AUSGANGSTEXT
§ §

Anwendung des Modells beim Praxisverkauf:
Es wird sichergestellt, dass alte und neue Patientenakten, die nach dem Verkauf etwa bei neuen Patienten erstellt werden, getrennt aufbewahrt werden. Dies schützt sowohl Käufer als auch Verkäufer vor möglichen rechtlichen Problemen, da klar definiert ist, wer für welche Daten verantwortlich ist.
Benötigt der Käufer Informationen aus dem „alten Schrank“ über bisherige Behandlungen der bisherigen Patienten, darf dies nur in Absprache und mit Erlaubnis des betroffenen Patienten geschehen, um die ärztliche Schweigepflicht zu wahren.
Erneut kann hier natürlich die schriftliche Einverständniserklärung der Patienten eingeholt und in der Patientenakte gespeichert werden. Dies ist aber weiterhin mit organisatorischem Aufwand verbunden.
Nimmt aber ein Patient einen Termin bei dem Käufer einer Arztpraxis, mithin bei dem „neuen Arzt“ wahr, ohne der Behandlung zu widersprechen, so liegt hierin eine – grundsätzlich absolut ausreichende – konkludente Zustimmung des Patienten zur Einsichtnahme in die bisherige Behandlungsdokumentation durch den „neuen Arzt“.
Ein konkludentes Einverständnis beschreibt eine stillschweigende oder implizite Zustimmung zu einer Handlung oder einem Vorgehen, die sich nicht aus einer ausdrücklichen Erklärung, sondern aus dem Verhalten oder den Umständen der betroffenen Person ergibt. Im Kontext medizinischer Behandlungen und der Einsichtnahme in Behandlungsdokumentationen bedeutet dies, dass der Patient sein Einverständnis gibt, ohne dies ausdrücklich zu äußern.

§ §

ZU PRÜFENDE DATEN
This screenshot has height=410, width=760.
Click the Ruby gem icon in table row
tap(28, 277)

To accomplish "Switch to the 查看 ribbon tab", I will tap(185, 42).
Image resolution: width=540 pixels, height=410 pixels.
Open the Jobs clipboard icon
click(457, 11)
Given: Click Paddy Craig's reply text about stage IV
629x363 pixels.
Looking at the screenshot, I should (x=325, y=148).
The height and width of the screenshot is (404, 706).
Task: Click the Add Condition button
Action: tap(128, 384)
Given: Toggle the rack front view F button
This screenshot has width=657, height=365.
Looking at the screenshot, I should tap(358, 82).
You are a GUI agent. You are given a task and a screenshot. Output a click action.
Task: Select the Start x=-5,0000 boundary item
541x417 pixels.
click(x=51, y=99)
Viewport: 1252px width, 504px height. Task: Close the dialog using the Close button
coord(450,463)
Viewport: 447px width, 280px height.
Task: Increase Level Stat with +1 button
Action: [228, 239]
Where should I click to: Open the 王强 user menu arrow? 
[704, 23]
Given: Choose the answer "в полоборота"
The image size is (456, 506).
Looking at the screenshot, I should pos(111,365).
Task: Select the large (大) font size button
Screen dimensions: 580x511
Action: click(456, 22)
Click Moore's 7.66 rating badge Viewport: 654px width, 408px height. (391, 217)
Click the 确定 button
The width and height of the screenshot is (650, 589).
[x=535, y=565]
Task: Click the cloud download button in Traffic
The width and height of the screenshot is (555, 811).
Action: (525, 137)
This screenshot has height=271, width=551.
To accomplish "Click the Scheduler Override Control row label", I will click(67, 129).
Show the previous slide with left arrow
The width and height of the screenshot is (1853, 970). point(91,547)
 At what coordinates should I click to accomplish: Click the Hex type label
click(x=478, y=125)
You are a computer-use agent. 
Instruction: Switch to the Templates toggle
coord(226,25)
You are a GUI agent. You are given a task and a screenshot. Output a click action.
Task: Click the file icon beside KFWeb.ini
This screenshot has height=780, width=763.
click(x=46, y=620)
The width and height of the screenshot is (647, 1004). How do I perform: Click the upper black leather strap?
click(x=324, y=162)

§ §

ERFORDERLICHER SCHRITT 1
Beantworten Sie zum Text zum Praxisverkauf diese Fragen:
(a) Wie sollen alte und neue Patientenakten aufbewahrt werden?
(b) Unter welcher Bedingung darf der Käufer Informationen aus dem „alten Schrank“ erhalten?
(c) Woraus ergibt sich ein konkludentes Einverständnis?
ERFORDERLICHER SCHRITT 2
Führen Sie den Text zum Praxisverkauf nach seinem letzten Satz im gleichen Stil fort.
Die Einträge stammen aus einer anderen Quelle als der Text zum Praxisverkauf.

ANTWORT 1
(a) Getrennt voneinander.
(b) Nur in Absprache und mit Erlaubnis des betroffenen Patienten.
(c) Aus dem Verhalten oder den Umständen der betroffenen Person, nicht aus einer ausdrücklichen Erklärung.

ANTWORT 2
Im medizinischen Zusammenhang kann ein konkludentes Einverständnis beispielsweise folgendermaßen auftreten:
- Ein Patient kommt zu einem Folgetermin und bringt ohne Aufforderung seine Medikamentenliste oder frühere medizinische Dokumente mit. Auch wenn er nicht ausdrücklich sagt, dass der Arzt diese Dokumente einsehen darf, kann sein Verhalten (das Mitbringen der Dokumente) als stillschweigendes Einverständnis interpretiert werden.
- Ein Patient wird von einem Arzt zu einem anderen Arzt oder Krankenhaus überwiesen und erscheint zum vereinbarten Termin. Auch wenn er nicht ausdrücklich um die Weitergabe seiner medizinischen Daten gebeten hat, kann sein Erscheinen beim überweisenden Arzt als konkludentes Einverständnis in die Einsichtnahme seiner Behandlungsdokumentation durch den neuen Arzt gedeutet werden.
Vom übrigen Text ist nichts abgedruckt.